Standaard opbouw van een MSZ-richtlijn

Een MSZ-richtlijn bestaat uit de volgende standaardonderdelen:

  • Samenvatting met belangrijkste aanbevelingen (kernaanbevelingen)
  • Algemene inleiding
  • Modules over de inhoud van de zorg met aandacht voor [doelmatigheid = Doelmatige zorg kenmerkt zich door het leveren van de juiste zorg op het juiste moment aan de juiste cliënt, niet meer en niet minder dan nodig. In iedere kwaliteitsstandaard dient een voorkeursoptie voor de meest doelmatige zorg bij een bepaalde indicatie te worden opgenomen ter bevordering van gepast gebruik van zorg.]
  • Module over de organisatie van zorg
  • Adviezen voor [e-health = Met e-health wordt ook digitale zorg bedoeld. Dit zijn Digitale (ICT) toepassingen die kunnen bijdragen aan de zorg. Onder digitale zorg valt bijvoorbeeld e-consult, online herhaalrecepten aanvragen et cetera.]
  • Overzicht van belangrijkste ontbrekende kennis (kennislacunes)
  • Voorstel voor meetpunten (indicatoren) om gebruik van de richtlijn te meten (monitoren)

Aangeleverde gegevens ->

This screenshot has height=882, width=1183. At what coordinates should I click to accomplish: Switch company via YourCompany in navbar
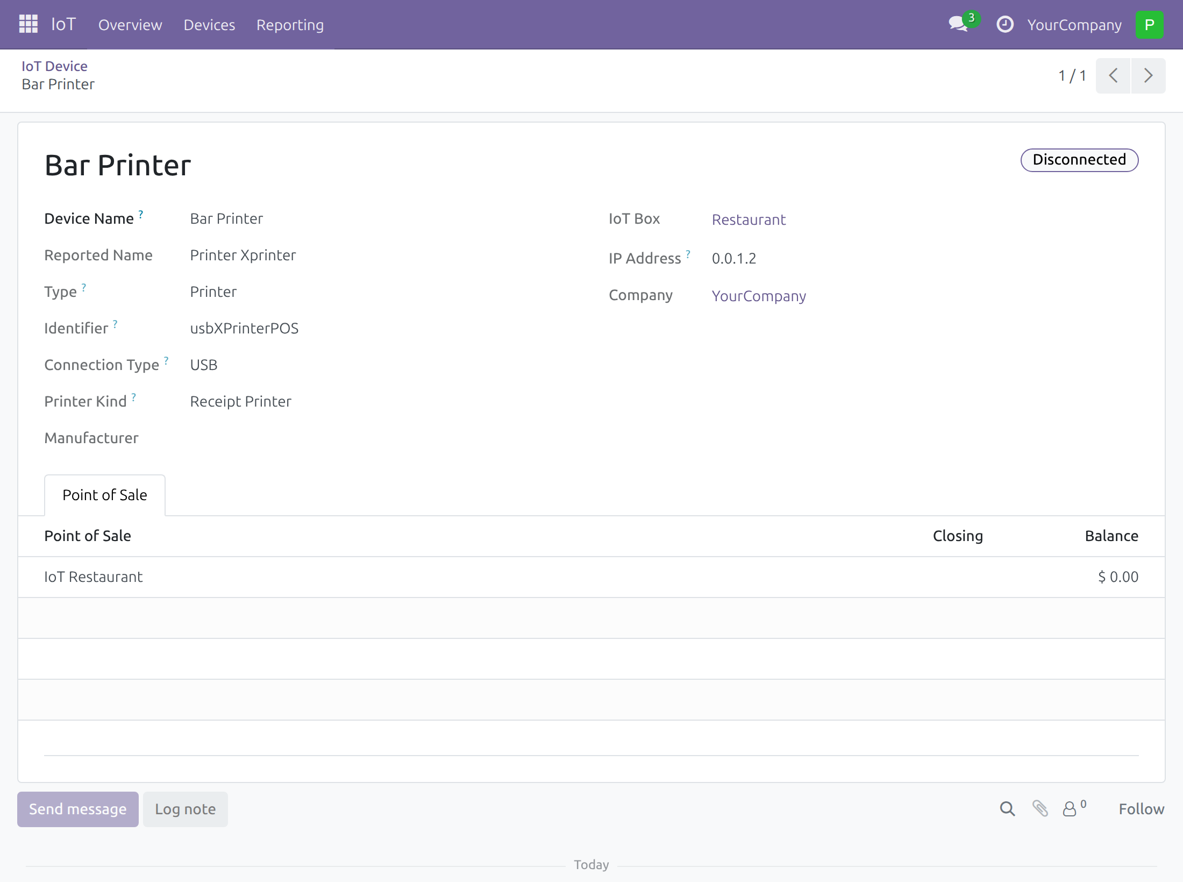point(1074,25)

Uit te voeren taken ->
A - Werk in het documentfragment over de opbouw van een MSZ-richtlijn het stuk van "Standaard opbouw van" tot "belangrijkste aanbevelingen (kernaanbevelingen)" bij door "Samenvatting" te vervangen door "Beknopte samenvatting". Geef dat stuk daarna in zijn geheel weer.
B - Vertaal deze zin uit het documentfragment over de opbouw van een MSZ-richtlijn naar het Engels: "Met e-health wordt ook digitale zorg bedoeld."
C - Pak het documentfragment over de opbouw van een MSZ-richtlijn weer op en schrijf het verder na het laatste onderdeel van de opsomming.

Resultaten van taken ->
A -
Standaard opbouw van een MSZ-richtlijn

Een MSZ-richtlijn bestaat uit de volgende standaardonderdelen:

  • Beknopte samenvatting met belangrijkste aanbevelingen (kernaanbevelingen)

B - E-health also refers to digital care.

C -
  • Invoeringsplan (implementatieplan) met acties en betrokken partijen
  • Adviezen die helpen bij de invoering van de richtlijn (implementatie) door middel van afgeleide producten zoals keuzehulpen, beslisbomen of (digitale) nascholing
  • Voorstel om samen te komen tot keuze-informatie en oplossingen
  • Overzicht van organisatorische en financiële gevolgen, eventueel aangevuld met een onderzoek naar de schatting van de kosten
  • Verwijzing(en) naar patiënten informatie

Algemene inleiding

De algemene inleiding beschrijft het doel, de doelgroep(en), manier van werken en hoe de standaard is gemaakt, wie in de werkgroep zat (met in een bijlage een lijst van belangen die de betrokkenen hebben aangegeven), en een plan hoe de richtlijn wordt herzien. Als het nodig is, wordt ook een begrippenlijst toegevoegd. Bij de belangrijkste begrippen is beschreven welke gegevens bij de uitvoering van de zorg worden vastgelegd en uitgewisseld. Dit is een onderdeel van de [informatiestandaard = Een informatiestandaard is een verzameling van afspraken die ervoor moet zorgen dat partijen in de zorg informatie over de verleende zorg met de juiste kwaliteit betrouwbaar en tijdig kunnen vastleggen, opvragen, uitwisselen en overdragen.].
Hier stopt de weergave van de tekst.